Personal details
- Born: Muzaffarpur
- Party: Indian National Congress
- Profession: Politician, Educationist, Agriculturist ^{[citation needed]}

= Er Sanjeev Singh =

Indian politician

Er. Sanjeev Singh is a member of the Indian National Congress, Congress MLA candidate Vaishali Assembly, General Secretary & Spokesperson at Bihar Pradesh Congress Committee (BPCC) and Ex State President, Bihar Pradesh Youth Congress (BPYC).

== Early life ==
Sanjeev Singh was born to Dr. Mahanand Singh and Smt. Mridula Rani Singh in Muzaffarpur, Bihar. Er. Sanjeev Singh's father is a famous doctor of North Bihar.
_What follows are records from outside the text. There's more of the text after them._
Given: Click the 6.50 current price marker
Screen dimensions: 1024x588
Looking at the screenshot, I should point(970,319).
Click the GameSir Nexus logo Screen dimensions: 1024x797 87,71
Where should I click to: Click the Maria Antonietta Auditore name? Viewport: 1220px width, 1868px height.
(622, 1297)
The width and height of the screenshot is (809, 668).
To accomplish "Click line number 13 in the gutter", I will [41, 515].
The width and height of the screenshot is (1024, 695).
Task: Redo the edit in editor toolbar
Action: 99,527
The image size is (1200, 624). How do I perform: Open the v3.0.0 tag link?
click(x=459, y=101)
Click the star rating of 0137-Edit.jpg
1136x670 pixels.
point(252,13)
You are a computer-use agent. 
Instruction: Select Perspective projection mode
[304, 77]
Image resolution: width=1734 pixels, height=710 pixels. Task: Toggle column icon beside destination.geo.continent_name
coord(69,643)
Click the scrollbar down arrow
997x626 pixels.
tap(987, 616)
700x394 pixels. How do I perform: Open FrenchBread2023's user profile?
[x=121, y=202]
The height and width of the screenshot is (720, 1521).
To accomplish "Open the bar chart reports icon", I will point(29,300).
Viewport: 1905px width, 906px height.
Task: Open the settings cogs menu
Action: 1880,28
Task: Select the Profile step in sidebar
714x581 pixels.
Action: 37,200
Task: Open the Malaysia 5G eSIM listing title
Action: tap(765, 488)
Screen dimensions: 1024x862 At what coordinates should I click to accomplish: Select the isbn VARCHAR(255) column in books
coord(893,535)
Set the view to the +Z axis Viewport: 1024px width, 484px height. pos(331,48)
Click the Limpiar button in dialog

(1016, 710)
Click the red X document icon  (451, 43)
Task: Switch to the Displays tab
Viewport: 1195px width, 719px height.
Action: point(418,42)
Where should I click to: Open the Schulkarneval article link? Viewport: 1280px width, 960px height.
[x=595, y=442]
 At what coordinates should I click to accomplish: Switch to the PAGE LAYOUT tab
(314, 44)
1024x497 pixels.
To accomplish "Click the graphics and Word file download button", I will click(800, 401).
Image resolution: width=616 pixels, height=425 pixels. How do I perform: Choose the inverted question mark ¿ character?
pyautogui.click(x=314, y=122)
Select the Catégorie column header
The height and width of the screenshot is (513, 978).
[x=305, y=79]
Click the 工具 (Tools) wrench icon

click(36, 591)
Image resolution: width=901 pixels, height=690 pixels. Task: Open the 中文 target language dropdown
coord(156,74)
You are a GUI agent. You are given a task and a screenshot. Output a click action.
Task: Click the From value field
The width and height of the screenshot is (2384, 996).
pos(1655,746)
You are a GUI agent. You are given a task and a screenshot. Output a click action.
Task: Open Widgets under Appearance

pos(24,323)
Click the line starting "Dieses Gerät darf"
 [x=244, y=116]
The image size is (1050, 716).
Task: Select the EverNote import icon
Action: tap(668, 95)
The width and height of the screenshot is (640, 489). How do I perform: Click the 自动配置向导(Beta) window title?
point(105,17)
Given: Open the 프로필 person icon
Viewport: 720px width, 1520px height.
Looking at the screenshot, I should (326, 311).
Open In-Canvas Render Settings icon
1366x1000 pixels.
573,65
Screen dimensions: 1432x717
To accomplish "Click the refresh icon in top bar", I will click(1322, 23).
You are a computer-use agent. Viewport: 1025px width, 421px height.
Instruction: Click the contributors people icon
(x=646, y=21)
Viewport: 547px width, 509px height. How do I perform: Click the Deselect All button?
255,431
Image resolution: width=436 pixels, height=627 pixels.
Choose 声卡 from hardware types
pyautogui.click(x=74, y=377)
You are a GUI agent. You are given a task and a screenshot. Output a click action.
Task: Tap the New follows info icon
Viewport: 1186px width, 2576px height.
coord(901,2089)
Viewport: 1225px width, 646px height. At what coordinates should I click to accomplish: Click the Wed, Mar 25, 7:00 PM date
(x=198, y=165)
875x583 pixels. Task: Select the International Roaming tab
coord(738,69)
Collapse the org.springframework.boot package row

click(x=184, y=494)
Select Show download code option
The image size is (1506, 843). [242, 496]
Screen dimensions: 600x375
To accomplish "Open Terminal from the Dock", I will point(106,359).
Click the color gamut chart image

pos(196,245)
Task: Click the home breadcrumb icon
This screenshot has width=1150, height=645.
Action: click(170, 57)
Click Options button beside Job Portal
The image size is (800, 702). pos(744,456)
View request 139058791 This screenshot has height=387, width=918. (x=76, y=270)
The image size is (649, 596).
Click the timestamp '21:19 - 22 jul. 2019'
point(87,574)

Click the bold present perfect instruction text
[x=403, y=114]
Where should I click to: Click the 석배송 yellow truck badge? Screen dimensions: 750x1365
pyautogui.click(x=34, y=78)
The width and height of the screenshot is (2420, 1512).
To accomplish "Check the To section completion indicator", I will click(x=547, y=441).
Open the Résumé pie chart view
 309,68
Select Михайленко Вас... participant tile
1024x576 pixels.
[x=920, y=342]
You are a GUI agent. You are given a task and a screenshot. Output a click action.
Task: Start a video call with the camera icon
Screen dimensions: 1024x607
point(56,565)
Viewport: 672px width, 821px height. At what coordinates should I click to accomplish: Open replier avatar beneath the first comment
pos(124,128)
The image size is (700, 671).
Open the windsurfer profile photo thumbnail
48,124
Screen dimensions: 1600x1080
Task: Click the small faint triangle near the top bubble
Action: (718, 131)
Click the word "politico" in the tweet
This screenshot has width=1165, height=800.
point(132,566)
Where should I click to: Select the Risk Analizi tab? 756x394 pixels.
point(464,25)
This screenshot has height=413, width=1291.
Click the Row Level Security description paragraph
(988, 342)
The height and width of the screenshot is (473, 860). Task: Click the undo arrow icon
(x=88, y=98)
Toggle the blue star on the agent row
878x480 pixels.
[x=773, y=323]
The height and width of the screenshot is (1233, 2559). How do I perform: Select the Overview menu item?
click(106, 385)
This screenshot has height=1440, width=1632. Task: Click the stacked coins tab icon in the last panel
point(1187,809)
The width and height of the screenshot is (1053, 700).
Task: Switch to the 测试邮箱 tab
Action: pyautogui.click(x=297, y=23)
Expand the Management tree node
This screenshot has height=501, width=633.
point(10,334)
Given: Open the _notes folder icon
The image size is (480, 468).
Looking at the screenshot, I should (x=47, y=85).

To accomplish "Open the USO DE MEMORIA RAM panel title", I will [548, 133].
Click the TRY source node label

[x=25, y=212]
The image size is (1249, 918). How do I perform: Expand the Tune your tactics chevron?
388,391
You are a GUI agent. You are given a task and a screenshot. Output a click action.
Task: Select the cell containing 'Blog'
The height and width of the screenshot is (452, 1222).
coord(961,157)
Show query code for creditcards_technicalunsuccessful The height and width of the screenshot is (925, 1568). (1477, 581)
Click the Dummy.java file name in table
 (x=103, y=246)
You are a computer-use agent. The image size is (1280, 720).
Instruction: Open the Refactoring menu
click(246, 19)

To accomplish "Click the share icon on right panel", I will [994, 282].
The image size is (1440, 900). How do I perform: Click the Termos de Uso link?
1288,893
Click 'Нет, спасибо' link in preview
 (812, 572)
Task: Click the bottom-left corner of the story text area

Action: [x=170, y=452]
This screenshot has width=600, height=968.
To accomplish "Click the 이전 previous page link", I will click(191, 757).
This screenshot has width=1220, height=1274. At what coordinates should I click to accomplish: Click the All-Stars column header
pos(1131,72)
Er. Sanjeev Singh's primary education was at Muzaffarpur. He studied at Kendriya Vidyalaya and completed his class 10th and joined Langat Singh College Muzaffarpur, Prestigious College of North Bihar for his intermediate education. He got 1st Rank in Bihar Combined Engineering Entrance Exam and become "State Topper" in BCEE Exam 1996 & studied B.E. (Electronics Engg) at India's best REC National Institute of Technology, Jamshedpur.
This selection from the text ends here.